[Data supplied Boundary: Start]

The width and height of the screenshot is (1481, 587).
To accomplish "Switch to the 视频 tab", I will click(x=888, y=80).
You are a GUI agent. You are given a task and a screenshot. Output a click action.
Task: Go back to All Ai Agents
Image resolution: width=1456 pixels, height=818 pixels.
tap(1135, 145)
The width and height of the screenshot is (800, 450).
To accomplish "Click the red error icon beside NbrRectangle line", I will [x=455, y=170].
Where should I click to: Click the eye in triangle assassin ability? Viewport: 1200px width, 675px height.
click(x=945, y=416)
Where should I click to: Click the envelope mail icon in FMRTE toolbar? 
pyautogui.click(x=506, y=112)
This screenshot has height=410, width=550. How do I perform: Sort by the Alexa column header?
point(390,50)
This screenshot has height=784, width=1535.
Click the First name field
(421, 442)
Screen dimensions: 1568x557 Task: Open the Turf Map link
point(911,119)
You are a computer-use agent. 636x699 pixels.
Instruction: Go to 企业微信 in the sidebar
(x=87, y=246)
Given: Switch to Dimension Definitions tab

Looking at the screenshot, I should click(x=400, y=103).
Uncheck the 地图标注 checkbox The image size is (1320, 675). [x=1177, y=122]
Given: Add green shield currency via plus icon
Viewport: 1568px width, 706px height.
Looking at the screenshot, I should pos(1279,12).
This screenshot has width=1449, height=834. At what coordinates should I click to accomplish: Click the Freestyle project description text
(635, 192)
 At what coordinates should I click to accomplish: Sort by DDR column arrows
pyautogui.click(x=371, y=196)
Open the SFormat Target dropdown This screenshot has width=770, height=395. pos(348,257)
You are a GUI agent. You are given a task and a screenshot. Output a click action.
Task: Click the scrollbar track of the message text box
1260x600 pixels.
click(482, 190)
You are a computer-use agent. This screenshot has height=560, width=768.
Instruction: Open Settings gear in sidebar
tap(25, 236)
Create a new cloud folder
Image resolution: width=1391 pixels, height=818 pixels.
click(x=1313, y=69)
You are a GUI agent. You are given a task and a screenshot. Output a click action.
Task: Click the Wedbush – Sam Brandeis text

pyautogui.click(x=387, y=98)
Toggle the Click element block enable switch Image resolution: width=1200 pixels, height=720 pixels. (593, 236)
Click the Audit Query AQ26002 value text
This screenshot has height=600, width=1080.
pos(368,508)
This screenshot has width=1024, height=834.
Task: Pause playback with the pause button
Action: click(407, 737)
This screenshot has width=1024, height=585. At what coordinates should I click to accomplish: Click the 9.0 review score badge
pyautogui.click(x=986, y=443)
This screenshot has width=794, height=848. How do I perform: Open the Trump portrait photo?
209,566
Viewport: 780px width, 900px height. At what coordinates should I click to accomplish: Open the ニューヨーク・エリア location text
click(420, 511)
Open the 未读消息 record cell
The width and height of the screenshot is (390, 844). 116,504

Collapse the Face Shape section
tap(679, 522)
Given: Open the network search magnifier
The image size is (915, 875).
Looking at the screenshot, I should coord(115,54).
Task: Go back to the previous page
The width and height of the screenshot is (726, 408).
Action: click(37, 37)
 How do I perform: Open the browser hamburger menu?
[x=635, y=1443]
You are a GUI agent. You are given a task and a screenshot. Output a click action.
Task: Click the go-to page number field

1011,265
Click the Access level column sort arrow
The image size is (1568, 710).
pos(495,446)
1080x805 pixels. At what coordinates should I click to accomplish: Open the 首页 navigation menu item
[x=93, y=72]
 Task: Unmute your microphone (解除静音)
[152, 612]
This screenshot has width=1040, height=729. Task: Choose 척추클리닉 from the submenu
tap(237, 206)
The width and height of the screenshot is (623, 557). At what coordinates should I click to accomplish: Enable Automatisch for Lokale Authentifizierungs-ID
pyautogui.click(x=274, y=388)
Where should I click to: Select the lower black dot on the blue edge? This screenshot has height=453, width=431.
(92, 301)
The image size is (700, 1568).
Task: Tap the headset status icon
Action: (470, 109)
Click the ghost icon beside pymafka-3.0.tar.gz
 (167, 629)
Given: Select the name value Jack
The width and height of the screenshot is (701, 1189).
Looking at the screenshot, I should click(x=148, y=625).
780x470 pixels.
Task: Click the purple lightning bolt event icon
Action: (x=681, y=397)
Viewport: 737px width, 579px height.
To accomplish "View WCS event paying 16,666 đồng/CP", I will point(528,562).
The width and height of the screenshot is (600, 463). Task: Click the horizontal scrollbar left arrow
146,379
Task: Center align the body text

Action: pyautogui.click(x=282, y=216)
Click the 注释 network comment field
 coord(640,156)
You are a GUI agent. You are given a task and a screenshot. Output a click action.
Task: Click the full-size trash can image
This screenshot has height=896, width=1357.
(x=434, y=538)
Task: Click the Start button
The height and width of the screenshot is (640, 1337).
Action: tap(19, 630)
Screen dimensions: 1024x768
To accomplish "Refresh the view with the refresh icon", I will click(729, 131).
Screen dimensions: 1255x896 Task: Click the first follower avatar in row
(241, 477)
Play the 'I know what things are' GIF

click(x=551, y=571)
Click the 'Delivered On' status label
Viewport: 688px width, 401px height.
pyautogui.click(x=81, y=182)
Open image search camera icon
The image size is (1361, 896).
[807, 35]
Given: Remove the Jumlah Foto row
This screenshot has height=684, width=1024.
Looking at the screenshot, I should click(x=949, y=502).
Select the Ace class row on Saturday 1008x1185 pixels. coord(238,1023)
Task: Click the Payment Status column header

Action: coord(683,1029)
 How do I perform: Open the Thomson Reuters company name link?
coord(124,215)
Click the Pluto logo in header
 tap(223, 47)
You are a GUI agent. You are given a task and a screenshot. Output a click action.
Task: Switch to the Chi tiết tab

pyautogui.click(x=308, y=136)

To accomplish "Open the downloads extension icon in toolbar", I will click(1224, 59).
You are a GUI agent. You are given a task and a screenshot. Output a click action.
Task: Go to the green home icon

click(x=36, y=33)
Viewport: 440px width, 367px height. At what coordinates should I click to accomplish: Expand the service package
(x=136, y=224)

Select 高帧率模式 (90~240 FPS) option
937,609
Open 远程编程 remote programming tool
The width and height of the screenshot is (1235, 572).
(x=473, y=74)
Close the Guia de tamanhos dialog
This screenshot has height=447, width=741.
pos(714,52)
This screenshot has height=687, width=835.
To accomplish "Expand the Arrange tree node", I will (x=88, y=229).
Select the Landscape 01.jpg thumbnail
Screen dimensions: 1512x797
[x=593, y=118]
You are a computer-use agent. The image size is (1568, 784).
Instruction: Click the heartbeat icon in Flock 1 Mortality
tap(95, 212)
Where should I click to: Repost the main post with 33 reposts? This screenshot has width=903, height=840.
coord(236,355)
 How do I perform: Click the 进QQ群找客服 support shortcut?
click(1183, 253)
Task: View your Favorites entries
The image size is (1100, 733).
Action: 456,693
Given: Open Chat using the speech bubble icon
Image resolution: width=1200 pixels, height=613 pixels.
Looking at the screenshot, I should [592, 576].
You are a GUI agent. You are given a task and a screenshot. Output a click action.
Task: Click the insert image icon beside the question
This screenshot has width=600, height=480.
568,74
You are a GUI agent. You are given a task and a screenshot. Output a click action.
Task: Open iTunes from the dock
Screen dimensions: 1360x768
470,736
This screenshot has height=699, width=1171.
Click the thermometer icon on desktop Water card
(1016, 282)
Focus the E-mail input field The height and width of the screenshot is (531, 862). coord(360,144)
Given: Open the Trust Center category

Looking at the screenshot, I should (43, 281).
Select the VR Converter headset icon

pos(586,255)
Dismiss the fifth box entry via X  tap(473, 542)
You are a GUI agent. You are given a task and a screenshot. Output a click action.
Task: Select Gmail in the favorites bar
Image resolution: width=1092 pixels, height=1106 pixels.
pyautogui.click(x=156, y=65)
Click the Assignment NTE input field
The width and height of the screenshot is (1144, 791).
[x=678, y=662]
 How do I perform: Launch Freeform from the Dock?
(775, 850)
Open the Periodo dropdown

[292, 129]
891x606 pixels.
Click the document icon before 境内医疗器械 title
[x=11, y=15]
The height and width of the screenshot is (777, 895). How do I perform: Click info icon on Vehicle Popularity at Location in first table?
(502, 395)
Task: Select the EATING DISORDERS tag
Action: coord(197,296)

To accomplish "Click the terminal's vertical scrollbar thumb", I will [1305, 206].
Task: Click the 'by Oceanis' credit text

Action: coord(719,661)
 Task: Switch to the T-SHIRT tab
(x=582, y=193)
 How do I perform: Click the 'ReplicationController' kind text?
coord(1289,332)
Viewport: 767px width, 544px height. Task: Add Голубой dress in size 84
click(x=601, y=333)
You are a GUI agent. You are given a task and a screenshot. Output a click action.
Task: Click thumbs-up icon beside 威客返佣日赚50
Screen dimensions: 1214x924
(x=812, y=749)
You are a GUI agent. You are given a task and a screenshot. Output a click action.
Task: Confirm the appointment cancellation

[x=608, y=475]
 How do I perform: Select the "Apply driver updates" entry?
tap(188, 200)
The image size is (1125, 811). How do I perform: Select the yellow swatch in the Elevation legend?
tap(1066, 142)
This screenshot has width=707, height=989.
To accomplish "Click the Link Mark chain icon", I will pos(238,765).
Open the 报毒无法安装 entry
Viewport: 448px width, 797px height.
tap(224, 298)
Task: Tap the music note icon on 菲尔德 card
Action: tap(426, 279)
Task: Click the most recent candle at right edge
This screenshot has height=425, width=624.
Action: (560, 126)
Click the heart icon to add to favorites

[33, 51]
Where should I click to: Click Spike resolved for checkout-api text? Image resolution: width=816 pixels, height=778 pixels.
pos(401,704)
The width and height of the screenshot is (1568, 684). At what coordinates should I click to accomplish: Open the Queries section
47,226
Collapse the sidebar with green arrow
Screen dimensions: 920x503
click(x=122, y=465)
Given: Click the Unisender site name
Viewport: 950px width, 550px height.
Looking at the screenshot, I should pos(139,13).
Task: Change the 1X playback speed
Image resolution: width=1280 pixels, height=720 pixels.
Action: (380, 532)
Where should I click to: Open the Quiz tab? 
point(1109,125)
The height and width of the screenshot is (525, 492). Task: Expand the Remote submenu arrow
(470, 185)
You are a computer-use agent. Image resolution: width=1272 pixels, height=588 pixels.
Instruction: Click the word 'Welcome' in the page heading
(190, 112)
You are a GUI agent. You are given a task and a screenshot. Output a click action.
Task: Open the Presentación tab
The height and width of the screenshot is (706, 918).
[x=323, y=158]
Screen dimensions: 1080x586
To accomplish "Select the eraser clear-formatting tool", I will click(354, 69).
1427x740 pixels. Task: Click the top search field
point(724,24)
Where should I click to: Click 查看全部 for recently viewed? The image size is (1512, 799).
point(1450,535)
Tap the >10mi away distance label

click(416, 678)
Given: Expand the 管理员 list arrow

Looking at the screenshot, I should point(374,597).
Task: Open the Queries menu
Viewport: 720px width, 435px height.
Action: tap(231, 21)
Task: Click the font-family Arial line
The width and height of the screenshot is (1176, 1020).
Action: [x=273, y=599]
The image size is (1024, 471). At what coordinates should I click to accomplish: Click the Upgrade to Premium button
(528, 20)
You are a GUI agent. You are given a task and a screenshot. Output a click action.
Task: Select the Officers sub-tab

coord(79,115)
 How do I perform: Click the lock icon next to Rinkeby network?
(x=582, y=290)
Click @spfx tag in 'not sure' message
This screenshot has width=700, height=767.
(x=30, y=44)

[Data supplied Boundary: End]

[Work request] Every line above from the line with "Instruction: Go to 企业微信 in the sidebar" to the line with "Given: Add green" is wanted, ends included; write them out exactly and add no other line.

[Reply]
Instruction: Go to 企业微信 in the sidebar
(x=87, y=246)
Given: Switch to Dimension Definitions tab

Looking at the screenshot, I should click(x=400, y=103).
Uncheck the 地图标注 checkbox The image size is (1320, 675). [x=1177, y=122]
Given: Add green shield currency via plus icon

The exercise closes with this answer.